When to use environment variables

Use environment variables for non-sensitive configuration:
  • Application modes - APP_ENV=development, DEBUG=true
  • Feature flags - ENABLE_NEW_UI=true
  • Endpoints - API_BASE_URL=https://api.example.com
Security tradeoff: Environment variables can leak through process listings (ps auxe), logs, and crash dumps. File secrets are more secure - they’re not visible in process listings and won’t appear in logs.However, many tools (including MCP servers) expect credentials as environment variables. For API keys that can be rotated, this tradeoff is often acceptable. For passwords and private keys, prefer file secrets.

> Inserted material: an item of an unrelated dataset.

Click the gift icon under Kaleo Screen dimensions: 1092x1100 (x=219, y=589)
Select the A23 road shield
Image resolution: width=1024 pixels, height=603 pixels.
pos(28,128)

Create an environment variable secret

  1. Navigate to Project → Secrets or Settings → Secrets
  2. Click New Secret and select Environment Variable
  3. Configure:
    • Name: Variable name (e.g., LINEAR_API_KEY)
    • Value: The secret value (max 4KB)
New secret dialog with Environment Variable type selected showing name and value fields

Access the variable

Available immediately in your environment:
# In shell
echo $APP_ENV

# In Node.js
process.env.APP_ENV

# In Python
os.environ['APP_ENV']

Update a secret

  1. Navigate to Project → Secrets or Settings → Secrets
  2. Click Edit, update the value, click Save
Edit secret dialog showing the value field ready to be updated
New environments get the updated value. Running environments need a restart to pick up changes.